JAKARTA - Setelah tujuh tahun sejak Toy Story 4 tayang pada 2019, Pixar Animation Studios akhirnya menghadirkan kelanjutan petualangan para mainan ikonik dalam Toy Story 5. Film animasi yang disutradarai Andrew Stanton ini menjadi salah satu yang paling dinantikan pada 2026, membawa konflik baru yang dekat dengan kehidupan keluarga modern.
Sinopsis Toy Story 5
Dalam Toy Story 5, Bonnie kini telah berusia 8 tahun dan mulai lebih tertarik pada perangkat pintar berbentuk katak bernama Lilypad ketimbang mainan-mainannya. Situasi itu memaksa Woody, Buzz Lightyear, Jessie, dan para mainan lainnya menghadapi krisis eksistensial, mempertanyakan apakah mereka masih punya tempat di kehidupan sang pemilik di tengah gempuran gadget yang kian mendominasi keseharian anak-anak.
Konflik Baru yang Relevan
Berbeda dengan seri sebelumnya yang berfokus pada petualangan atau kehilangan mainan, Toy Story 5 mengangkat isu modern tentang dominasi teknologi dalam kehidupan anak-anak. Bonnie yang dulu sangat menyayangi mainannya kini lebih asyik dengan Lilypad, sebuah perangkat pintar interaktif. Hal ini memicu kekhawatiran di antara para mainan, terutama Woody yang selalu setia menemani Bonnie.

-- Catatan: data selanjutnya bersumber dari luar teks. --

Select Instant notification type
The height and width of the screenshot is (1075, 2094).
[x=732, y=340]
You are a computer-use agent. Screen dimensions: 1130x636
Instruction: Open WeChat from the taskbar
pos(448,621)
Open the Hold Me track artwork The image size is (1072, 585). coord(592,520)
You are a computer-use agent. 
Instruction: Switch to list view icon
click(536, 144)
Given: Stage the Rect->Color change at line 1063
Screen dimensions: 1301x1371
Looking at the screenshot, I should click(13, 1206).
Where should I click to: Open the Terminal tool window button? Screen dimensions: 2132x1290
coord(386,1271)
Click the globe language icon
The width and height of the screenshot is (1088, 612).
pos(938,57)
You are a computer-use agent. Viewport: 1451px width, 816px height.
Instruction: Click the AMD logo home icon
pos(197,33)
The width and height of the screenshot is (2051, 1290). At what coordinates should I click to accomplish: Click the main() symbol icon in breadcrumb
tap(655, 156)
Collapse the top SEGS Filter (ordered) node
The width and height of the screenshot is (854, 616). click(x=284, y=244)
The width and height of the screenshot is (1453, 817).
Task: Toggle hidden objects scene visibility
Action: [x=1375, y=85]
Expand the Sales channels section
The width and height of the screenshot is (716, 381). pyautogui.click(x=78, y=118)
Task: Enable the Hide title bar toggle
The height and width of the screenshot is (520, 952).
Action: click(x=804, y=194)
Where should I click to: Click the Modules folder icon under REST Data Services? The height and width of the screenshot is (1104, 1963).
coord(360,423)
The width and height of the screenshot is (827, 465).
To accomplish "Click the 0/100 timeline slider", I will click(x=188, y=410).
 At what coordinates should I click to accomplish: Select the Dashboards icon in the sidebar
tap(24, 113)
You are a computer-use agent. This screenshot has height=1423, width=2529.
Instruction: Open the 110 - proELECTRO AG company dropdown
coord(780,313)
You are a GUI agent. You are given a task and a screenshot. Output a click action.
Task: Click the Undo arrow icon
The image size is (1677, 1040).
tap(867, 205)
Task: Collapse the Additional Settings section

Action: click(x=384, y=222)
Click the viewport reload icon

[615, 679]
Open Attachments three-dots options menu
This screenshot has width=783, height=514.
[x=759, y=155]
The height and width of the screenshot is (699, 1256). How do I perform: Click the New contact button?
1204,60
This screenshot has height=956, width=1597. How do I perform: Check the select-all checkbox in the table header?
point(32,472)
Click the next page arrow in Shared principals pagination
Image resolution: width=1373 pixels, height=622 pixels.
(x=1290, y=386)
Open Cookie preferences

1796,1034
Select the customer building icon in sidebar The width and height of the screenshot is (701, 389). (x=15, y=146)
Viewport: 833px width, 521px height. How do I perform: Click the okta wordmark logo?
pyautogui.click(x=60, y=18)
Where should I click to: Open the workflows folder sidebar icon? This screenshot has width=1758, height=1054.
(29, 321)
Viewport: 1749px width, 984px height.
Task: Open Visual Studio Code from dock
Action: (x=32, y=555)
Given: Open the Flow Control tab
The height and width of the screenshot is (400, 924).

Andrew Stanton, sutradara yang sebelumnya sukses dengan Finding Nemo dan WALL-E, kembali memimpin proyek ini. Ia berjanji akan menghadirkan cerita yang emosional sekaligus menghibur, sesuai dengan ciri khas Pixar.
Kembalinya Karakter Favorit
Selain Woody dan Buzz, karakter-karakter lain seperti Jessie, Rex, Hamm, dan Mr. Potato Head juga dipastikan kembali. Pengisi suara Tom Hanks (Woody) dan Tim Allen (Buzz) masih setia mengisi peran mereka. Sementara itu, Taylor Swift yang sebelumnya dirumorkan akan menyumbangkan lagu untuk film ini, telah mengonfirmasi keterlibatannya melalui pernyataan resmi.
Toy Story 5 dijadwalkan tayang di bioskop pada musim panas 2026. Pixar berharap film ini dapat diterima oleh penggemar lama sekaligus menarik penonton baru yang akrab dengan isu gadget di kalangan anak-anak.